Distributed Denial-of-Service (DDoS) are becoming more and more popular. These attacks have taken place in the last few years, crippling some institutions. Each attack resulted in costs of $2 million. Every 40 seconds a healthcare organization is faced with a ransomware attack and one in 6 establishments are affected. As the number of attacks are increasing, it would be assumed that the amount of protection would also be rising. Oppositely, however, healthcare organizations’ budgets for cybersecurity dropped to about 3% of the total budget. This is not saying that healthcare organizations are spending less overall; total spending is actually increasing over the years. The amount spent on cybersecurity is constant while there is an  increase of overall spending, so in proportion, there is less money being spent on security.

Share this Image On Your Site

Why is Healthcare a Target?

Healthcare data is rich. Rich in the sense that the data contains multiple aspects of an individual and this can be achieved by the breach of just one system. An email account, for example, has some personal identifying information and a bank account has a little more information. To access that user data, it requires two separate breaches for each account. All user information is wrapped up in a neat bow in healthcare records. In the hacker’s point of view, the cost-benefit analysis of where to spend hacking money and time shows that targeting healthcare organizations would be the most effective objective. Data held within healthcare enterprises is generally less protected and more useful than hacking into, say, and email account. Another reason healthcare data is a prime target is due to the fact that the data is stored in a legacy system. Knowing that cybersecurity budgets are decreasing and the systems are older, healthcare data is extremely vulnerable. Furthermore, concerning hackers, there are those in a specific category that solely hack for fun to cause the most damage and wreak the most havoc. When a healthcare organization is taken down by an attack, the downtime impacts patient safety. Those hackers that get pleasure out of taking down these organizations are choosing healthcare because it can induce a lot of damage.

How the Cloud is Helping?

HIPAA is a U.S. regulation put in place for the protection of sensitive healthcare data. As HIPAA is a slightly older law, it was not created for the cloud environment; though it has been amended various times for more advanced technical trends. Within HIPAA there is a Business Associate Agreement (BAA) that formalizes the relationship and states that both parties agree that the data HIPAA is protecting is exchanged in the contract. It defines security requirements and the transferral protection of the healthcare data. Google Cloud is an example of a platform used by organizations and is one of the few that offers an extensive, enterprise grade BAA. Some cloud platforms believe healthcare security is not optional and so the protections in the BAA are defaulted with no additional costs with protection around breach notifications and encryption.

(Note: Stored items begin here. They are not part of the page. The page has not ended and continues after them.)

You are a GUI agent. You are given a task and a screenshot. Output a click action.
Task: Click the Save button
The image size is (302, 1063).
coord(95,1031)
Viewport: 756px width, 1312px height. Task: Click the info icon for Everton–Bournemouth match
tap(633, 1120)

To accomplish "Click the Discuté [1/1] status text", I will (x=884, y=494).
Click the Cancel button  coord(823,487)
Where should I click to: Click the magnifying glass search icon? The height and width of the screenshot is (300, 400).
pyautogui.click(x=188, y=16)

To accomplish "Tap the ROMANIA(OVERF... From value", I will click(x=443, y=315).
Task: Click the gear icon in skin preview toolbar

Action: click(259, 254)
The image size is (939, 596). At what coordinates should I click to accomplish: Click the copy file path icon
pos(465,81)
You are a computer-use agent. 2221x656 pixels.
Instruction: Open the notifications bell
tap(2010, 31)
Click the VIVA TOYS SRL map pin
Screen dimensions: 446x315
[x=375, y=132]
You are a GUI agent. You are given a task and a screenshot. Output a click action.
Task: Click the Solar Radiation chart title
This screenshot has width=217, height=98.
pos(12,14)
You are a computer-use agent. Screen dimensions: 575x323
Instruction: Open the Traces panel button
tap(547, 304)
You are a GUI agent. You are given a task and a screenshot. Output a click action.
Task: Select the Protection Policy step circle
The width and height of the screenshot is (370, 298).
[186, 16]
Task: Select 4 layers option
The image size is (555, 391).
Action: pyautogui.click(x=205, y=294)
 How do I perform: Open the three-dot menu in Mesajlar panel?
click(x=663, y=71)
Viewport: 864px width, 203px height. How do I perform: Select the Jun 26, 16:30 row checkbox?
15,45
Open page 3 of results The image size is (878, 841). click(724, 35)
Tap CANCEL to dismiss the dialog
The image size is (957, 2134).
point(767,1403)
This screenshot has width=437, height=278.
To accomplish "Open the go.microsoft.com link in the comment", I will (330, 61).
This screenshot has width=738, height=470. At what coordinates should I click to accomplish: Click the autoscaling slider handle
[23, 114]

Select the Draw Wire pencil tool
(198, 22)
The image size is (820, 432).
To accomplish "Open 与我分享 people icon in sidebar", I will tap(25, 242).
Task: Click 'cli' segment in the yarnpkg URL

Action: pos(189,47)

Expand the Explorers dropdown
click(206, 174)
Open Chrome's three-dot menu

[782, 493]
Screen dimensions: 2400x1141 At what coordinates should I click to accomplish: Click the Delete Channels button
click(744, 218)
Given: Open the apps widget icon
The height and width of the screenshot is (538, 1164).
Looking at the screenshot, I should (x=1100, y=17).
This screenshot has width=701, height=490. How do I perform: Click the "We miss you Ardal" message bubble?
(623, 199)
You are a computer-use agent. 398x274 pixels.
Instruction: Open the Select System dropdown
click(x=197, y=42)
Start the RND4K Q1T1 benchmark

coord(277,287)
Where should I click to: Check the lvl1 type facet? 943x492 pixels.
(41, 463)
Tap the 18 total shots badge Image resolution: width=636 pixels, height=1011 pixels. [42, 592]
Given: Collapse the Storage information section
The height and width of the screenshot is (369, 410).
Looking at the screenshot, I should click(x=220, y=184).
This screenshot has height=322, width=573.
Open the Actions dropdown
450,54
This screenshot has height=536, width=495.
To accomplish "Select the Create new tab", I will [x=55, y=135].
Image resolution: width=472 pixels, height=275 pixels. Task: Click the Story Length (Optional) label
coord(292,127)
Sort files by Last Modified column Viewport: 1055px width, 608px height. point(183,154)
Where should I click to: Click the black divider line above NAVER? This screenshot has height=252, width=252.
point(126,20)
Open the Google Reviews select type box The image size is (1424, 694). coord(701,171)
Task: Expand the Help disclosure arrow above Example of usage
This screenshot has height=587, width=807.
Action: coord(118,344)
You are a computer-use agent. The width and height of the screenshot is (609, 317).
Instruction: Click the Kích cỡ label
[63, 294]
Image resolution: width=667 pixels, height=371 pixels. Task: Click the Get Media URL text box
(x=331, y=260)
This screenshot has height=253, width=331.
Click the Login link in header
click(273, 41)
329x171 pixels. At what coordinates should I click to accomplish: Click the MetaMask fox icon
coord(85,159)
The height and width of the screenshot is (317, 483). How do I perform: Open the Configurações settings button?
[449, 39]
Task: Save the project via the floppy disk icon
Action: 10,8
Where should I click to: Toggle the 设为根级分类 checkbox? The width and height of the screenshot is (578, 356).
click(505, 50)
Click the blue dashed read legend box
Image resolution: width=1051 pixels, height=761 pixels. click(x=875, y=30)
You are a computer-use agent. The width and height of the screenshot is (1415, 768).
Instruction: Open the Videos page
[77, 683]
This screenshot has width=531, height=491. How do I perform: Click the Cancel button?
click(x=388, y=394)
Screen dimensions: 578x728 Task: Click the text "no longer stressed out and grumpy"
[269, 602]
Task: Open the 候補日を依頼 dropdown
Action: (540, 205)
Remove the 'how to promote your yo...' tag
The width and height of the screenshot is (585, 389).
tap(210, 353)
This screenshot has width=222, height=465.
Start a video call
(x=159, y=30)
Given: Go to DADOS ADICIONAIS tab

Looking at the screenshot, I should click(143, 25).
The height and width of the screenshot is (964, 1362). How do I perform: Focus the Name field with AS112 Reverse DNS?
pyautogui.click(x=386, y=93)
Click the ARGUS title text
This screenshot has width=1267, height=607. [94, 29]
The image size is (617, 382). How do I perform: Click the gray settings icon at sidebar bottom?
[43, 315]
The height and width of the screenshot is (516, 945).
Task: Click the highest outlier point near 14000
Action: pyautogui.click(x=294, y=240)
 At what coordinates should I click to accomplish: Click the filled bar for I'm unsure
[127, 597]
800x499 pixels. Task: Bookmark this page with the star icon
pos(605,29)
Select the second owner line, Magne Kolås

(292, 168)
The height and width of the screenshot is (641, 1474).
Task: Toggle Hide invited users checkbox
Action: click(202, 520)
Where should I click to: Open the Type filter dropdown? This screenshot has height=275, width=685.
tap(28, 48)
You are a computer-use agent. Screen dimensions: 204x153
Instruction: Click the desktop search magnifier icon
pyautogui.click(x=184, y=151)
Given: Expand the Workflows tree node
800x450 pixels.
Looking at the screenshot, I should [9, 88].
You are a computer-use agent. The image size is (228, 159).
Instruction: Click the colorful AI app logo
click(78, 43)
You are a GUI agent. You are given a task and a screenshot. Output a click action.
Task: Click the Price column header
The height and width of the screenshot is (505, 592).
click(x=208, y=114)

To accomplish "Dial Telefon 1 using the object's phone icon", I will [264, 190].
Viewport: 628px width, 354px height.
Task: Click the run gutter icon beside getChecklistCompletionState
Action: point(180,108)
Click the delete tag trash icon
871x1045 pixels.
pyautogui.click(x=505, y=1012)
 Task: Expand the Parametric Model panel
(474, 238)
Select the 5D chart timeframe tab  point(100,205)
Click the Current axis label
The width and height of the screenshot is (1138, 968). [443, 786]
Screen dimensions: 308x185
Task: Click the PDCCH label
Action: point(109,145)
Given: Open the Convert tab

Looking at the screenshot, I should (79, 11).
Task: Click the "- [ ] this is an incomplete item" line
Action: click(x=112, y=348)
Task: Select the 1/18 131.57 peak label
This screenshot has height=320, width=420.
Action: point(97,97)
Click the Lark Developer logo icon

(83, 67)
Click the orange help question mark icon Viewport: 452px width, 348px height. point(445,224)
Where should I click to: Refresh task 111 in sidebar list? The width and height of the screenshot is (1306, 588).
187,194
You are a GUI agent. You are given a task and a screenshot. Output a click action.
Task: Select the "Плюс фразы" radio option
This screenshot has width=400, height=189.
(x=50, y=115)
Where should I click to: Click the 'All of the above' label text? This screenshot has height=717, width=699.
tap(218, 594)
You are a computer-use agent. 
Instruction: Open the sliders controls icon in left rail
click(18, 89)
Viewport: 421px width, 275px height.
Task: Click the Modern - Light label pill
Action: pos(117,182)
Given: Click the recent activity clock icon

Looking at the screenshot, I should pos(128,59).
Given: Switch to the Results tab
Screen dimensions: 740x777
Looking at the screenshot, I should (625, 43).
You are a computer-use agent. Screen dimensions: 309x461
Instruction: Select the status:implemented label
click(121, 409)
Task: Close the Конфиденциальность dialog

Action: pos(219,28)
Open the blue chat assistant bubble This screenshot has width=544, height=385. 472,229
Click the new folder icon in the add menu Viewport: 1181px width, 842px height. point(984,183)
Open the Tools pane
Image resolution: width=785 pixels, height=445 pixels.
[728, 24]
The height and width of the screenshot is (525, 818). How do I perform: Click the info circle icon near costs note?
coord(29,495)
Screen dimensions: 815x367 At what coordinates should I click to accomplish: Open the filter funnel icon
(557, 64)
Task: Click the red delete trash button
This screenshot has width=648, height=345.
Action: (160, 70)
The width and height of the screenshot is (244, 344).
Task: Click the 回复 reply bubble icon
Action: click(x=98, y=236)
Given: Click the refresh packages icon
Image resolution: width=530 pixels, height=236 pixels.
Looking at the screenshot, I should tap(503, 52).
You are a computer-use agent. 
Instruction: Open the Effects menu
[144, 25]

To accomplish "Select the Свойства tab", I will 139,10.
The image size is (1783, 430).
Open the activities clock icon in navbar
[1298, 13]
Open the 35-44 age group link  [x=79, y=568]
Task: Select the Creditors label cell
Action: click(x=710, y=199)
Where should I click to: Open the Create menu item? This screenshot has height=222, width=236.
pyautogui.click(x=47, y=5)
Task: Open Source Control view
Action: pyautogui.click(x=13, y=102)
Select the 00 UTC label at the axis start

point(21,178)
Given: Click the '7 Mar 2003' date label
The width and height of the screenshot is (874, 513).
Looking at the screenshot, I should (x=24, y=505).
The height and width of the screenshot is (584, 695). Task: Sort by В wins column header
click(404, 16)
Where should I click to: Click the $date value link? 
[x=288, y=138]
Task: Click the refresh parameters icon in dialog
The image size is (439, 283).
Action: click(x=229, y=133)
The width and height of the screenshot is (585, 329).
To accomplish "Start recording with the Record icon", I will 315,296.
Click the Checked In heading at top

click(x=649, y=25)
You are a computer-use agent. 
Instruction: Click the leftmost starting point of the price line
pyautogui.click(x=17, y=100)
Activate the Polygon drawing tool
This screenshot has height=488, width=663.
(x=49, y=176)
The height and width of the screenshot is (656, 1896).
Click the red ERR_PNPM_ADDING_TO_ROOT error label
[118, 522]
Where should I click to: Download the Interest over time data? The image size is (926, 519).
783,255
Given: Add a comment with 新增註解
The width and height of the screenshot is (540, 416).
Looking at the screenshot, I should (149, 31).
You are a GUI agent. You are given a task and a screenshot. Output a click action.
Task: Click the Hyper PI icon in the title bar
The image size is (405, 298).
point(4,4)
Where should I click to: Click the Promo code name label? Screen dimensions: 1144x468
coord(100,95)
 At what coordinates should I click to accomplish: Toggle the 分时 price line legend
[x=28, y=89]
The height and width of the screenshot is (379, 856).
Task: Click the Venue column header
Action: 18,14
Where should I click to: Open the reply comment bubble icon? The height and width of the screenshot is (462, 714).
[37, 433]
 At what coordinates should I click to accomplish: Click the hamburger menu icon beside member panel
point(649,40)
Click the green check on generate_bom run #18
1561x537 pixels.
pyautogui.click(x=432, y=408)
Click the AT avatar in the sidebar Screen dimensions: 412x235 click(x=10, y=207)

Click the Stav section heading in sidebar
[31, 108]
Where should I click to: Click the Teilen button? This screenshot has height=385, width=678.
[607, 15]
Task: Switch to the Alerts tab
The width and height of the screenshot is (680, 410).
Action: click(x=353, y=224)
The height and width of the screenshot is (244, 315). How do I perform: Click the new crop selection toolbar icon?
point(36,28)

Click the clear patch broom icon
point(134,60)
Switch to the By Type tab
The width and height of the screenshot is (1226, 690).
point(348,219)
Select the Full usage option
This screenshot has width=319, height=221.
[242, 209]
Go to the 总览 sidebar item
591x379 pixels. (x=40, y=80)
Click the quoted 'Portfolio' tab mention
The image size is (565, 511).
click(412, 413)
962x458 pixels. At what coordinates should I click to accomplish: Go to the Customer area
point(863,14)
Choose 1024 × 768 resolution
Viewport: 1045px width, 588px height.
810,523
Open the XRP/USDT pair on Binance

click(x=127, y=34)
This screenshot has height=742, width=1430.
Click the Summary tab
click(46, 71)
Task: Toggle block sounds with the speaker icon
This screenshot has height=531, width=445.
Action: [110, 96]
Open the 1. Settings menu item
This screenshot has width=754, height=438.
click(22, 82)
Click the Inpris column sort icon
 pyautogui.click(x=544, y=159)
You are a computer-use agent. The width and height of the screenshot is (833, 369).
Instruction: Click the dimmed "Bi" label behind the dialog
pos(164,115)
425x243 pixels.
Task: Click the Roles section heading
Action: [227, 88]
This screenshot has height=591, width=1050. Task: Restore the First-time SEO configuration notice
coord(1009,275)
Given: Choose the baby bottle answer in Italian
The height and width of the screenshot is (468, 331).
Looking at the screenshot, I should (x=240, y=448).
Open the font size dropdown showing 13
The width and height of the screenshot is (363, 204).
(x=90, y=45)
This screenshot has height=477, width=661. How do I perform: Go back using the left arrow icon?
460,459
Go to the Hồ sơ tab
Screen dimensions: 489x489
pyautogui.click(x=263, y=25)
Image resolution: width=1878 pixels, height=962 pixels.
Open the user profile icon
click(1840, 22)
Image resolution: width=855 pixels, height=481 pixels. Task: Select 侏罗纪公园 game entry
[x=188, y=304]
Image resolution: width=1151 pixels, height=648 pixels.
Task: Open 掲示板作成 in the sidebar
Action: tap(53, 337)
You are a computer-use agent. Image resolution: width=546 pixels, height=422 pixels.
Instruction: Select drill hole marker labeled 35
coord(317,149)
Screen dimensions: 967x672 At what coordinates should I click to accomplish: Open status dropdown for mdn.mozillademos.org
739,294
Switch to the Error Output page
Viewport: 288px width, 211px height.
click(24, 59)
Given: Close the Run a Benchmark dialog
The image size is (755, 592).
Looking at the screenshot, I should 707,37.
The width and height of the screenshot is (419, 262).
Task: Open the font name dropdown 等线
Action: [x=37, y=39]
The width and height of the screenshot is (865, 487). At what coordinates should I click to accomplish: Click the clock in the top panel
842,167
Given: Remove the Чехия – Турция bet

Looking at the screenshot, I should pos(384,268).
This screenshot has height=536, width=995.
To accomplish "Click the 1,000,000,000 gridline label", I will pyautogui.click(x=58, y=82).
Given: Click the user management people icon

With the cloud, the traditional security method of having a hard perimeter of firewalls is a thing of the past. The cloud offers various types of protection and security that are relevant to different attacks at different levels. The cloud jumpstarts action to prevent, plan for and deal with disasters. Although healthcare organizations are targeted amongst hackers, they are remaining diligent in their efforts to keep their patients’ data secure.